Le précédent du Wydad Casablanca en 2019
Cette décision n’est pas sans précédent dans le football africain. En 2019, lors de la finale de la Ligue des champions de la CAF, le Wydad Casablanca avait quitté la pelouse.
Il protestait contre une panne de la VAR.
Trois mois plus tard, l’Espérance de Tunis avait été déclarée vainqueur sur tapis vert.

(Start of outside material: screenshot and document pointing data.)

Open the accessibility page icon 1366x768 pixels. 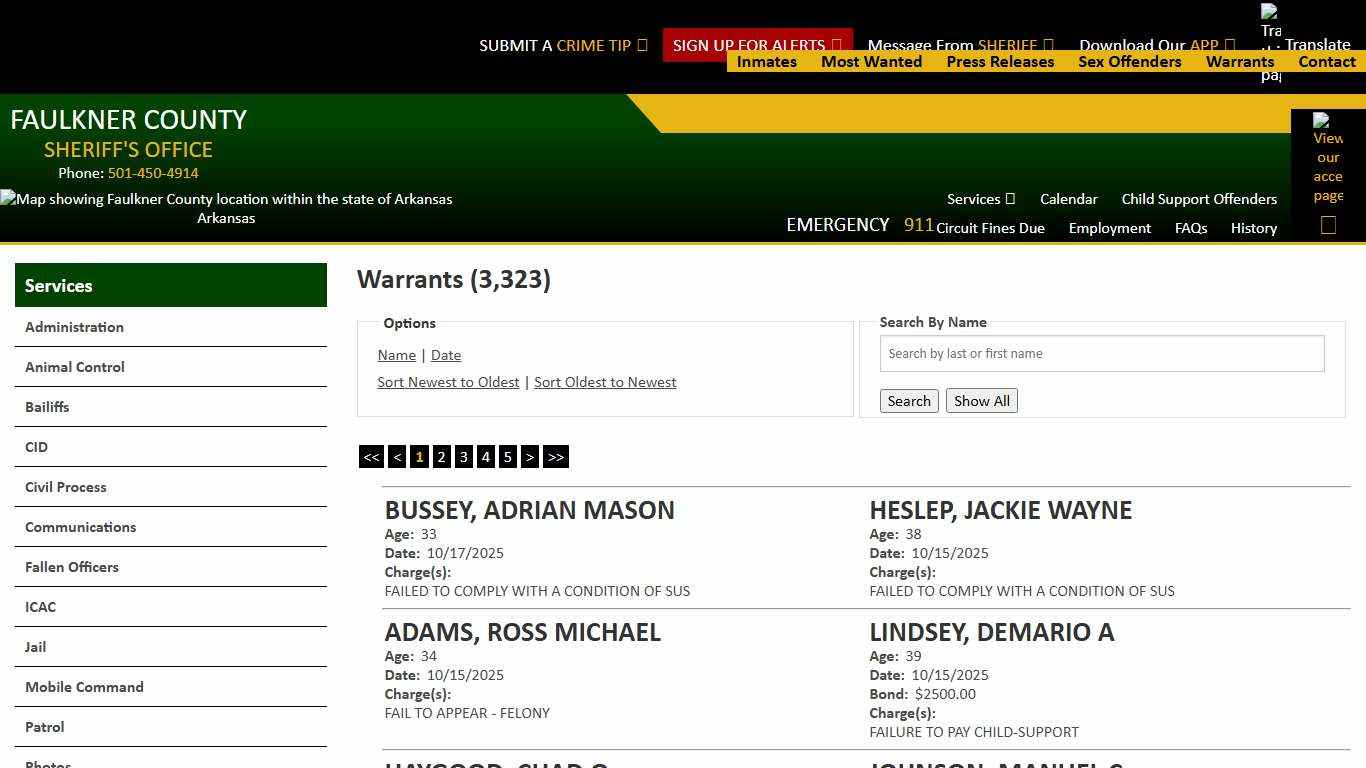click(1328, 160)
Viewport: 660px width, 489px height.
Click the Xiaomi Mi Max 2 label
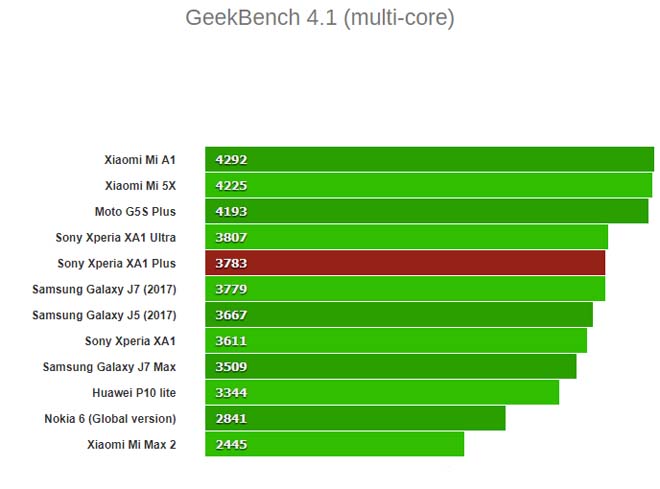[131, 444]
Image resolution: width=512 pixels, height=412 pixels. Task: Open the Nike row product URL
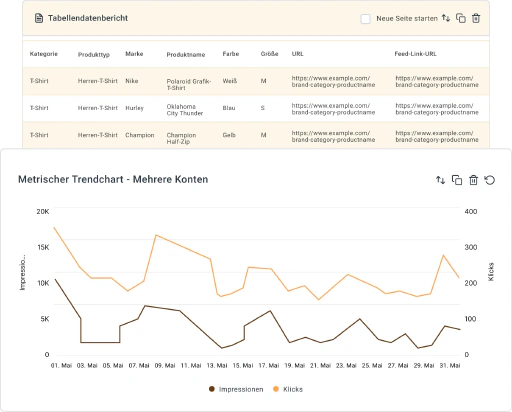pyautogui.click(x=333, y=81)
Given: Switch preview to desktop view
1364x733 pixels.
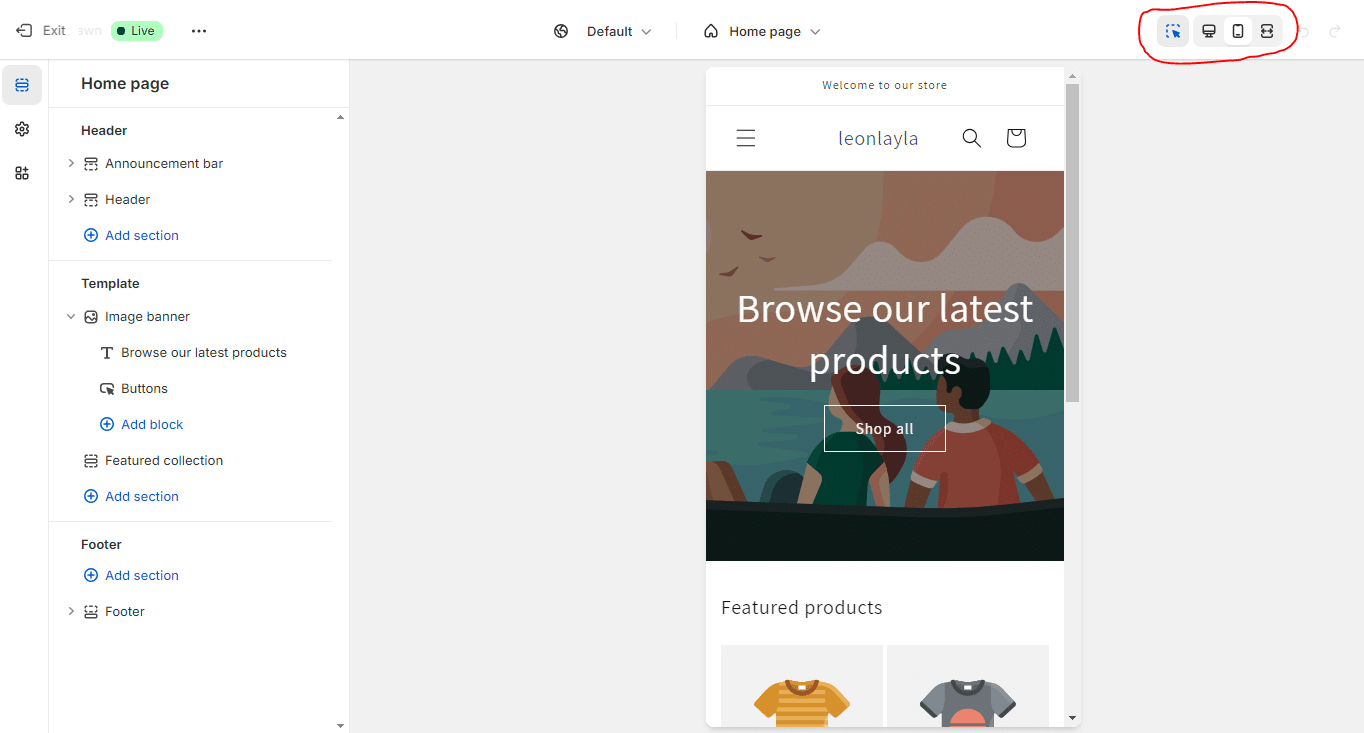Looking at the screenshot, I should pos(1209,31).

Une application stricte du règlement
La Fédération royale marocaine de football insiste sur ce point. Sa démarche visait uniquement à faire appliquer les textes, et non à contester la performance sportive du Sénégal.
De son côté, la CAF semble avoir privilégié une lecture rigoureuse du règlement. Elle considère que l’abandon temporaire du terrain constitue une faute suffisante pour entraîner un forfait, même si le match a ensuite repris.
Un débat entre droit et esprit du jeu
Si juridiquement la décision s’appuie sur des textes clairs, elle continue toutefois de susciter un débat. Entre application du règlement et respect du résultat sur le terrain, l’affaire illustre une tension dans le sport de haut niveau.
Désormais, le recours annoncé du Sénégal devant le Tribunal arbitral du sport (TAS) pourrait rebattre les cartes. Il pourrait apporter une nouvelle lecture de ce dossier déjà explosif.